Hasura acts as a SQL compiler. Because it knows how your data is structured, queries can be compiled into a single SQL statement instead of multiple. See this blog post for more information on how Hasura solves the N+1 problem. We can see the benefit of this in the "Fetch All Artists With Their Albums and Tracks" benchmark, Hasura was 3.6x faster!
Read more:
Automagic generation
The Node.js sample GraphQL server demonstrates the amount of code required just for the basic functionalities such as queries. Adding more features such as mutations, subscriptions, or authorization requires even more code and time. It uses TypeScript for some type safety and uses graphql-yoga to define the GraphQL schema and resolvers. But the effort involved would be similar if you replace graphql-yoga with any other Node.js GraphQL library to write resolvers.

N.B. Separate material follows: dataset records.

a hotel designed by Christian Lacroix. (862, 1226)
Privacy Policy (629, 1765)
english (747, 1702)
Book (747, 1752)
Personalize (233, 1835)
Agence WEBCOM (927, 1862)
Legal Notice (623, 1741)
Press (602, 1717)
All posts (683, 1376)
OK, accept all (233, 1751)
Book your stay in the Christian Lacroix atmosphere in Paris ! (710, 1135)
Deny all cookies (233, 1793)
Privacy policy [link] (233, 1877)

In your own applications you may spend up to 50 - 80% of development on CRUD. Hasura saves you a significant amount of time from writing the basics of a production server and comes with features such as authorization, security, event triggers, and API joins built-in.
Read more:
Summary
Benchmarks are challenging, and these results are not scientific. We showed that in a previous blog post things like CPU power management could play a significant role.
As part of this benchmarking series we discovered possible places we can speed up Hasura's HTTP stack. So overtime, your APIs will get even faster with no user change needed.
We hope we demonstrated that automatically generated Hasura GraphQL API performed very similarly and better to a handmade GraphQL server with no development time and with added features like authorization on top for free.